April 24, 2014 @ 4:00 pm - 6:00 pm | Stevenson Fireside Lounge
Dai Jinhua at UCSC April 18-April 24
We are pleased to announce the visit of Beijing University Professor Dai Jinhua, who will be on campus for a series of events, detailed below. Professor Dai is one of China’s foremost cultural critics, and her writing on cinema, feminism, Marxism, revolutionary movements of the sixties, class, and intellectual politics have been enormously influential in China and internationally. Self-described as a communist, a feminist, and an internationalist, she provides original critical perspectives on current configurations of contemporary capitalism–in the cultural, gender, political, social, and economic spheres–and its possible alternatives. Her work has been translated into many languages, and has been published in journals such as Positions, Inter-Asia Cultural Studies, and Social Text. An English translation of an essay collection–Cinema and Desire: Feminist Marxism and Cultural Politics in the Work of Dai Jinhua–was published in 2002 at Verso. A second collection of translated essays is in preparation.
Seminar Readings (English) Seminar Readings (Chinese)
Schedule:
I. Crisis in the Cultures of Capitalism Conference, April 18 and 19
Professor Dai is a panelist on “China and the Future of Global Capitalism”, Friday April 18, 2:30 to 5:00 PM, and is also a panelist on the closing roundtable discussion, “Ending Capitalism: Speculations and Prospects”, Saturday April 19, 3:45-6:00 PM.
II. Public screening of Still Life
Monday, April 21, at 7PM, in Humanities I, room 210.
There will be no lecture/discussion at the screening. All are welcome.
III. Seminar on Still Life, directed by Jia Zhangke.
Tuesday, April 22, 4:00-6:00 PM, Humanities I, room 202. Refreshments will be served.
Still Life is one of the most important films to come out of China in years, and Professor Dai’s analysis treats recent mutations in subjectivity, spatiality, and socio-economic change, both in the Chinese context and in relation to international cinema. Prior to the seminar, participants should view Still Life and read Professor Dai’s essay, “Temporality, Nature Morte, and the Filmmaker: A Reconsideration of Still Life“, either in the original Chinese or in English translation.
IV. Lecture: After the Post-Cold War
Thursday, April 24, 4:00PM, Humanities I, room 210.

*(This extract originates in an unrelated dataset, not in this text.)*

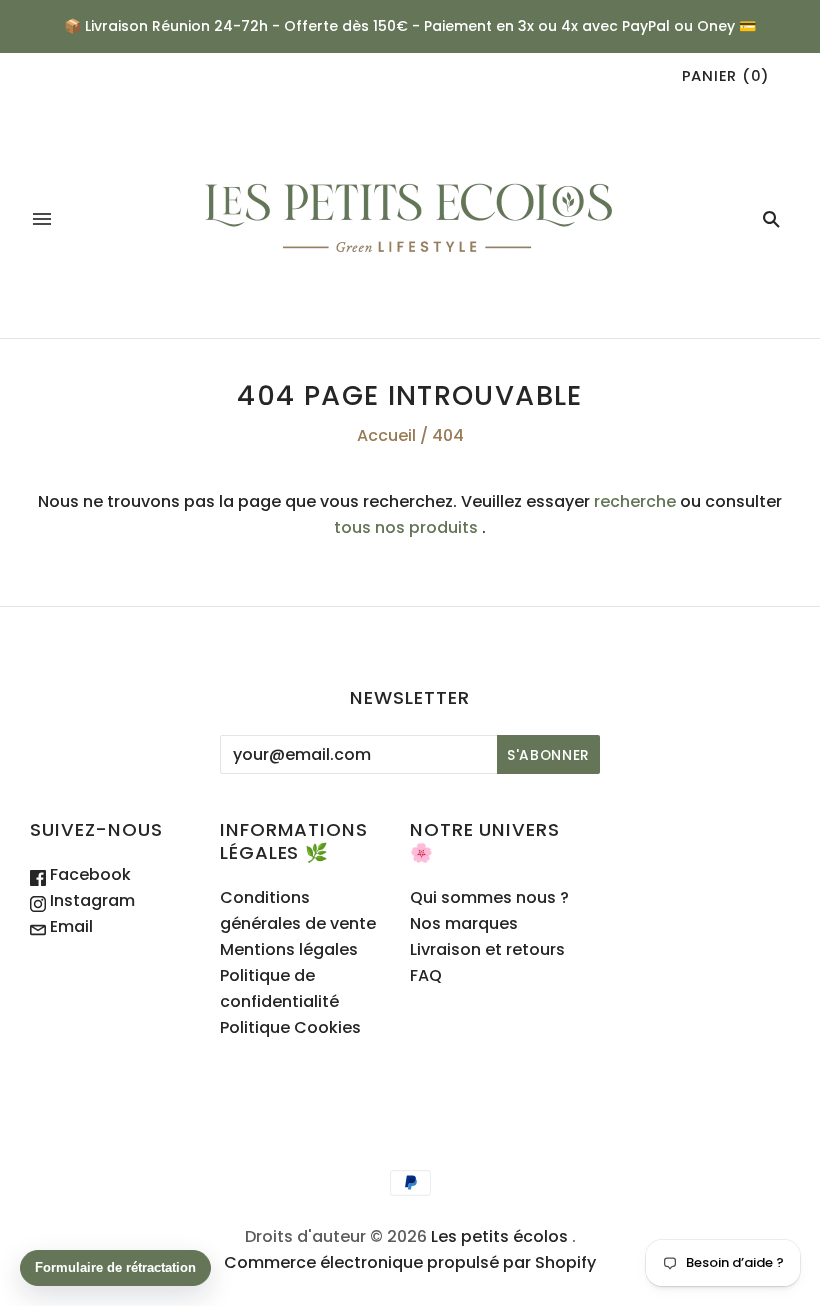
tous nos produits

Where in time is China, now that the Cold War is over and China seems to have joined a unified “world history”? How does China stand in relation to possible futures, including a post-capitalist future? What place does the legacy of the Chinese revolution have in these figurations and imaginings? Dai Jinhua’s analysis makes clear that the question of the future of China is a central question for all of our futures.
Professor Dai’s visit is made possible primarily by funds from the Siegfried B. and Elisabeth M. Puknat Literary Studies Endowment , the Department of Literature, and the IHR. Additional support comes from the Departments of Anthropology and History. Principle Organizers: Christopher Connery, Literature; Lisa Rofel, Anthropology; Gail Hershatter, History, Asad Haider, History of Consciousness.